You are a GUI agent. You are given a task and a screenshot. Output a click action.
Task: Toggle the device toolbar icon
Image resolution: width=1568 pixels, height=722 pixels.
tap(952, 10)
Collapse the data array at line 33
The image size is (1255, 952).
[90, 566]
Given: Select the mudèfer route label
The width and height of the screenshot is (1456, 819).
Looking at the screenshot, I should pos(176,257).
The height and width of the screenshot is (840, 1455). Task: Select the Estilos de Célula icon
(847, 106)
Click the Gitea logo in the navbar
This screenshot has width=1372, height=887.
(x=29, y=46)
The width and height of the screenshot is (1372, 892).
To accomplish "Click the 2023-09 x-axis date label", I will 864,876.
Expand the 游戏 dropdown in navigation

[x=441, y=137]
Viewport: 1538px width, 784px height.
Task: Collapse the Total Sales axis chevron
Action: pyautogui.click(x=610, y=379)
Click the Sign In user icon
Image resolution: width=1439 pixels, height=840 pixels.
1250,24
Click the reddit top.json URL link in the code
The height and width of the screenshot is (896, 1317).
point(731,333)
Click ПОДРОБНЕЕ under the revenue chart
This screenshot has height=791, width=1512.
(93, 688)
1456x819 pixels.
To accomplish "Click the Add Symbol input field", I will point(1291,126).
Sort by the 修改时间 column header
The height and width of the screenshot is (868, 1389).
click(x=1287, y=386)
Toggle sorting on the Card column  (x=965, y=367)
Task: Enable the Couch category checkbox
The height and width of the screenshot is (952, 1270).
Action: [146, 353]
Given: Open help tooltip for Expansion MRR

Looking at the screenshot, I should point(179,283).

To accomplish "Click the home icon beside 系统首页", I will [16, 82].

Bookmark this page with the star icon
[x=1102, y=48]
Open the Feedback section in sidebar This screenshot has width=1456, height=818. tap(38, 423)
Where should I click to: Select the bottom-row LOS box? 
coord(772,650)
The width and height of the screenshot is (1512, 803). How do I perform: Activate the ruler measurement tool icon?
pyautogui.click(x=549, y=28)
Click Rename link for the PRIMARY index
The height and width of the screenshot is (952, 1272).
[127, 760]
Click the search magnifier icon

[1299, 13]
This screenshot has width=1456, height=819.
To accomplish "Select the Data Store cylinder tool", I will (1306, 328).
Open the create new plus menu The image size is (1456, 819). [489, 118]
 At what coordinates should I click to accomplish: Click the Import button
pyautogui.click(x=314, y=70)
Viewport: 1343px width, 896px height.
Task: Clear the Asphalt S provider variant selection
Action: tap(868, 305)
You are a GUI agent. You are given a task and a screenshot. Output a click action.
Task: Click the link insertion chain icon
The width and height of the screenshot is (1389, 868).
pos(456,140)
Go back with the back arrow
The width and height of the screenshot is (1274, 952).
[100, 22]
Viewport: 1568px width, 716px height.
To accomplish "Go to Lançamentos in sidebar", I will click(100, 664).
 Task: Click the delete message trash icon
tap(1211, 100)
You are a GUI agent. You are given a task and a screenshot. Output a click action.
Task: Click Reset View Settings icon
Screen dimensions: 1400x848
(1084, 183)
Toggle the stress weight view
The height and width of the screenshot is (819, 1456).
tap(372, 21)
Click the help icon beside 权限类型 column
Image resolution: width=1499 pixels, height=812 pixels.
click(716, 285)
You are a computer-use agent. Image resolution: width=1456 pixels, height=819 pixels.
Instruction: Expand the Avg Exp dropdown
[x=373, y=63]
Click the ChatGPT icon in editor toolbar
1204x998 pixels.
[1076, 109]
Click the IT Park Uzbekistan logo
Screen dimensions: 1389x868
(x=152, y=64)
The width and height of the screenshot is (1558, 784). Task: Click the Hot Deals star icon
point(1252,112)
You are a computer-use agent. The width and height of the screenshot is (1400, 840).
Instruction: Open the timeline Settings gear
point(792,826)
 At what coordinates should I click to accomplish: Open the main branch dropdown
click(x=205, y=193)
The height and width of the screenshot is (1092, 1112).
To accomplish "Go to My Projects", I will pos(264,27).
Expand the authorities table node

> [Work to be completed] In these records, tally the lines that contain the string "label", and give only the result.

> [Answer area] 2